[Collected data]
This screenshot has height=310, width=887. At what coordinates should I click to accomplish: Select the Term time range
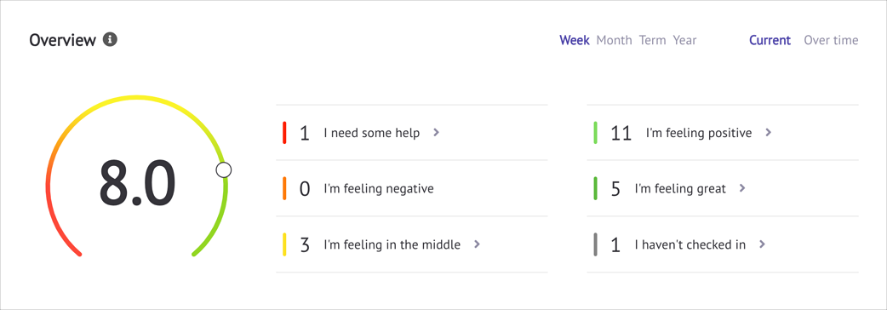(x=652, y=40)
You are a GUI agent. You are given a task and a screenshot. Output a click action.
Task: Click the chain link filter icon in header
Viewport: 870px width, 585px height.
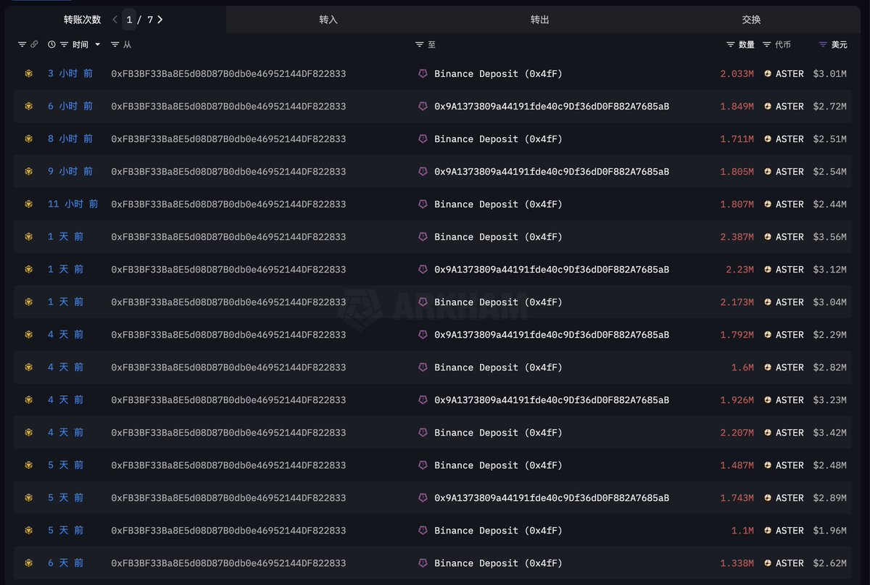[34, 45]
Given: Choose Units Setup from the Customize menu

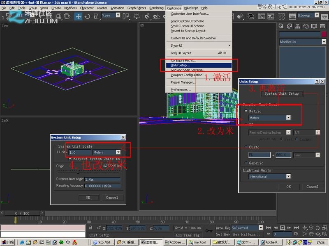Looking at the screenshot, I should (181, 66).
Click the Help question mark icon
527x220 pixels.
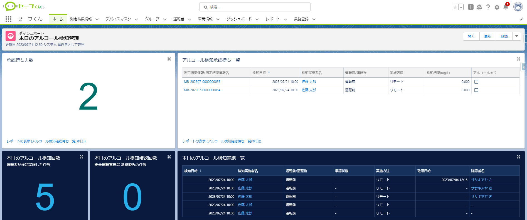coord(488,7)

- WHAT THE EXERCISE ASKS
Gather all lines from the records above in which "icon" appears.

- ANSWER SECTION
Task: Click the chain link filter icon in header
Click the Help question mark icon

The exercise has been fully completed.